Los Angeles County 4th District Supervisor Don Knabe also shared some of his own experiences playing at the park.
“Just driving up here, this place brings back so many great memories for me,” Knabe said. “I’m not sure that I could have imagined all this when we started talking about what the field would look like today. For those of us that have the memories from way back, even prior to the dust bowl, this is absolutely spectacular.”
The new Chittick Field boasts a 400-meter all-weather track, three soccer fields and a football field, as well as lights, bleachers, restrooms and a 134-space parking lot.
“This is my dream,” Andrews said.
The brand-new facility is a far cry from the site’s long and messy history.
Chittick Field, or Hamilton Basin, as it was originally known, was developed in 1936 for flooding control. In 1950, four baseball fields were built after the flood-detention basin was green-lit to include recreational space. Initially, four baseball diamonds were constructed.
By 1962, a fifth baseball diamond and a soccer field were approved. In 1975, soccer field irrigation and unpaved parking were added. In 1977, 1993 and 1995, the City approved lighting upgrades.
But by 2000, the site’s irrigation system had deteriorated so drastically that the fields returned to dirt and the poor conditions prompted league play to be discontinued.
The Salvation Army then became involved in the project in 2005. The organization was interested in transforming the park into a $140-million Ray and Joan Kroc Corps community center, but only if the City of Long Beach could raise $15 million of its own funds to invest in the facility.
Plans for the pricey community center included an education and community building, a gymnasium with four basketball courts, an amphitheater and three pools.

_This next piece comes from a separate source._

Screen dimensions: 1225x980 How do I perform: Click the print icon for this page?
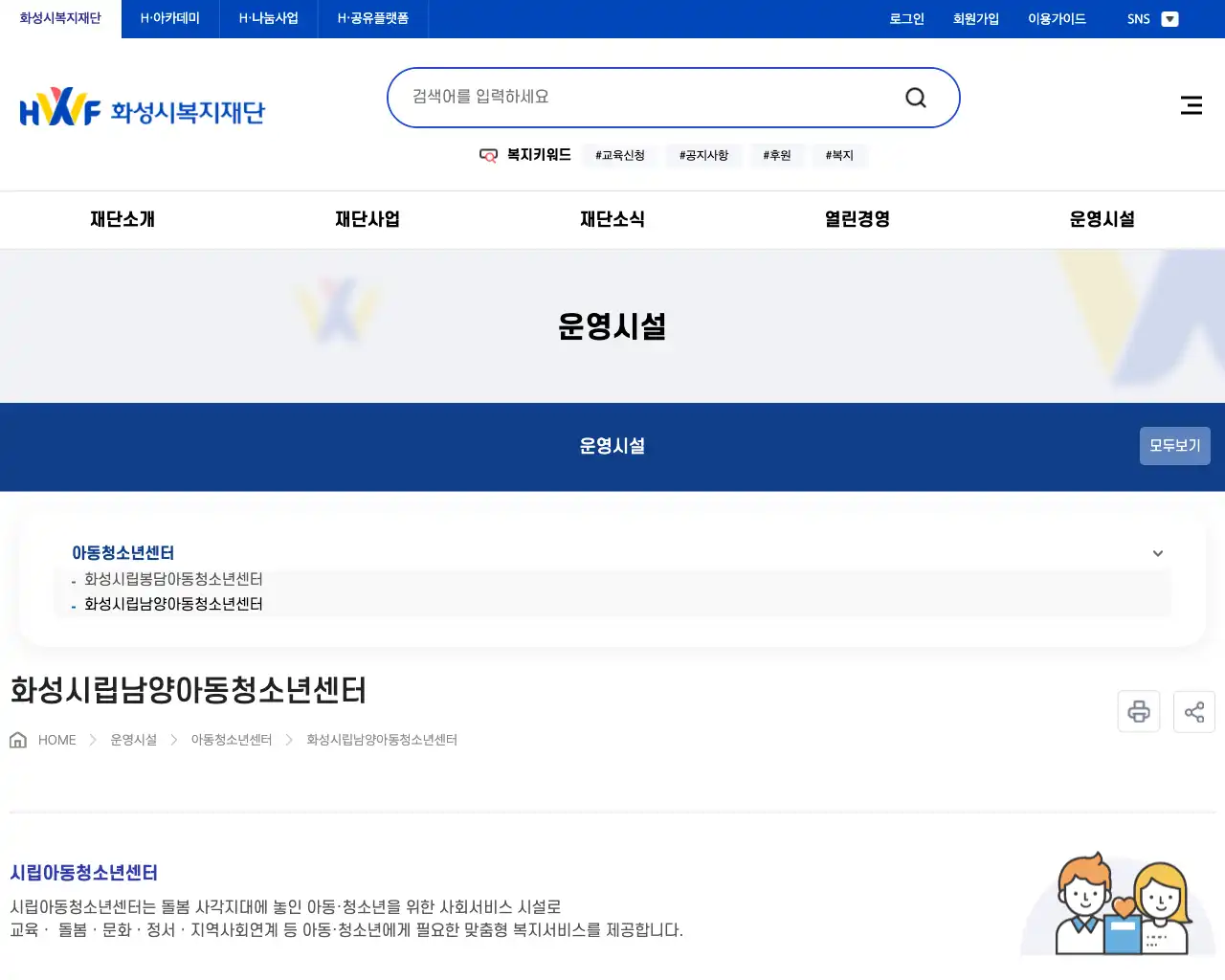coord(1138,711)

However, the City only raised about half of that figure, and the Salvation Army pulled out. For those involved with the project, this was a major letdown.
“We were all pretty upset,” Knabe said.
But on Wednesday, Knabe and Andrews were all smiles as they unveiled the new park to hundreds of residents and City officials.
Mayor Bob Foster called the new Chittick Field “a jewel right in the middle of the city.”
“What a great place to come now,” Foster said.
Congratulations and thanks were given by Frank Komin of Occidental Petroleum, former NFL player Willie McGinest and Mayor Bob Foster, as well as musical performances from Andrews’s grandchildren and former American Idol contestant Clint Jun Gamboa.
Immediately following the event, younger athletes were invited to play on the field, but not without a warning from Andrews.
“Little baby kids, if you come out here and mess this up, I’m telling you, it’s on,” Andrews said. “This is something that will last forever if you take care of it. Treat it like you’d treat your little brothers and sisters.”